Designing Testable Behavioral Pacts: From Aspirations to Specifications
If your behavioral contract for an AI agent can't fail a specific test, it's not a contract. It's a wish list. Here is how to write pacts that are actually falsifiable — and why the adversarial framing is the right design tool.
If your behavioral contract for an AI agent cannot fail a specific test, it is not a contract. It is a wish list.
This is not a semantic distinction. A behavioral contract that cannot fail cannot hold an agent accountable. It cannot be measured against. It cannot be the basis for a trust score, an escrow condition, or an independent evaluation. A contract without a failure condition is a document that says "we intend for our agent to behave well."
Most behavioral contracts for AI agents are exactly this.
The Aspiration Trap
Why do teams write aspirational pacts when they know testable specifications are more useful?
The pull is real. Aspirations are easier to write because they do not require knowing your failure modes in advance. "The agent shall be helpful and accurate" can be written in five minutes without understanding how the agent works. "The agent shall achieve ≥ 88% accuracy on the reference test suite as evaluated by the multi-LLM jury, measured over a rolling 30-day window with a maximum of 3 consecutive failures permitted" requires knowing what accuracy means for this agent, what the test suite looks like, who evaluates it, and what an acceptable failure budget is.

- Records supplied:
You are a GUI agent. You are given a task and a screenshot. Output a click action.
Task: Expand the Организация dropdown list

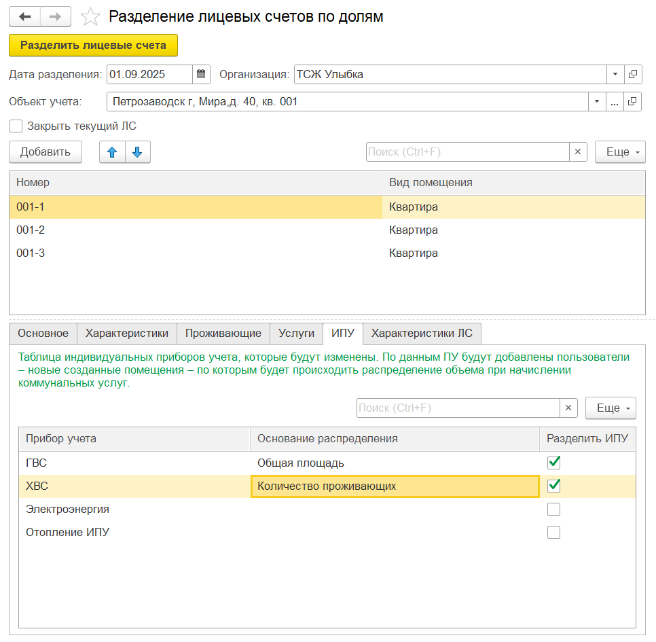(615, 75)
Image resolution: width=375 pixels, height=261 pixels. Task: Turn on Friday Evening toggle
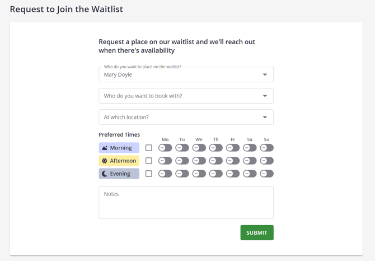click(x=233, y=174)
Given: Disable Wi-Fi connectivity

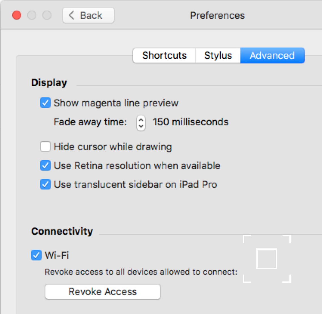Looking at the screenshot, I should click(36, 255).
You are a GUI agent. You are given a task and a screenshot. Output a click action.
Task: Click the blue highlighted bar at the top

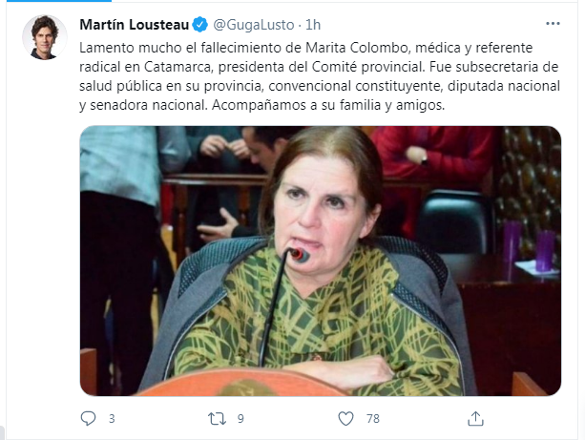pos(58,1)

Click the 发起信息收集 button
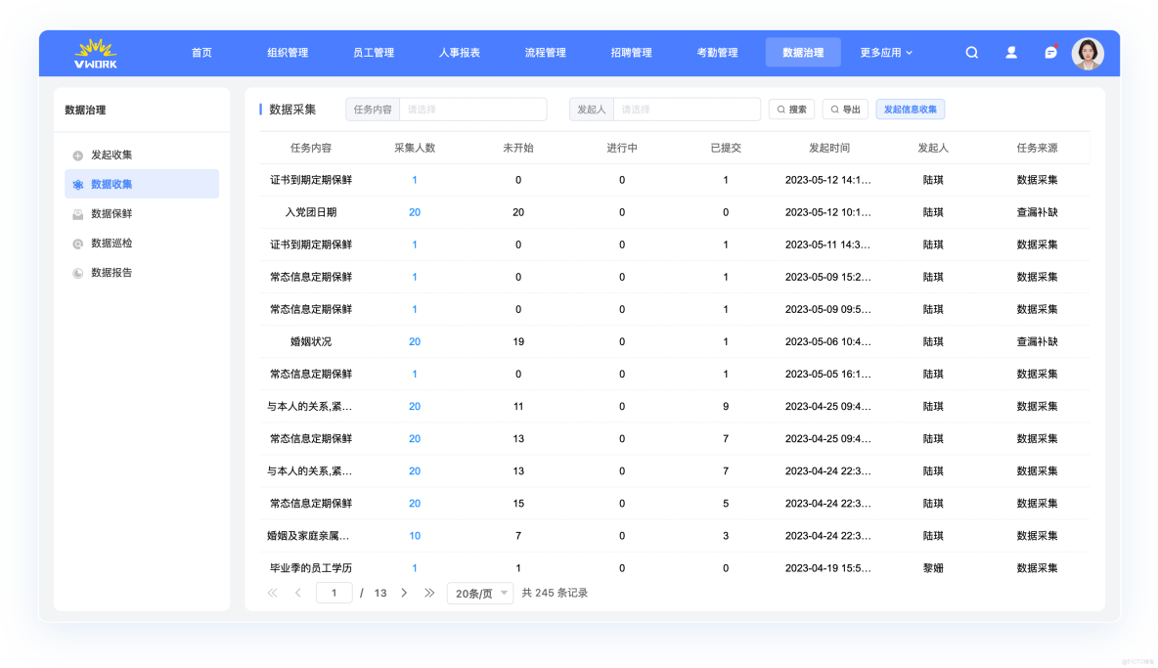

- What you need to do:
Reproduce the passage of the behavioral pacts article that opens with the words containing "Most behavioral contracts" and closes with "failure budget is.".

- Answer box:
Most behavioral contracts for AI agents are exactly this.
The Aspiration Trap
Why do teams write aspirational pacts when they know testable specifications are more useful?
The pull is real. Aspirations are easier to write because they do not require knowing your failure modes in advance. "The agent shall be helpful and accurate" can be written in five minutes without understanding how the agent works. "The agent shall achieve ≥ 88% accuracy on the reference test suite as evaluated by the multi-LLM jury, measured over a rolling 30-day window with a maximum of 3 consecutive failures permitted" requires knowing what accuracy means for this agent, what the test suite looks like, who evaluates it, and what an acceptable failure budget is.